[Entries drawn from a collection]

# # # # # # #

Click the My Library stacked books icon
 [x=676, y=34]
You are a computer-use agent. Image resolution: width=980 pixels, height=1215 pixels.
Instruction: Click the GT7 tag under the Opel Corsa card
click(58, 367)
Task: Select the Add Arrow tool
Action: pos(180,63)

# # # # # # #

• [Exercise aim]: Reproduce every one of the entries above without changing a single character.

• [The solution]:
Click the My Library stacked books icon
 [x=676, y=34]
You are a computer-use agent. Image resolution: width=980 pixels, height=1215 pixels.
Instruction: Click the GT7 tag under the Opel Corsa card
click(58, 367)
Task: Select the Add Arrow tool
Action: pos(180,63)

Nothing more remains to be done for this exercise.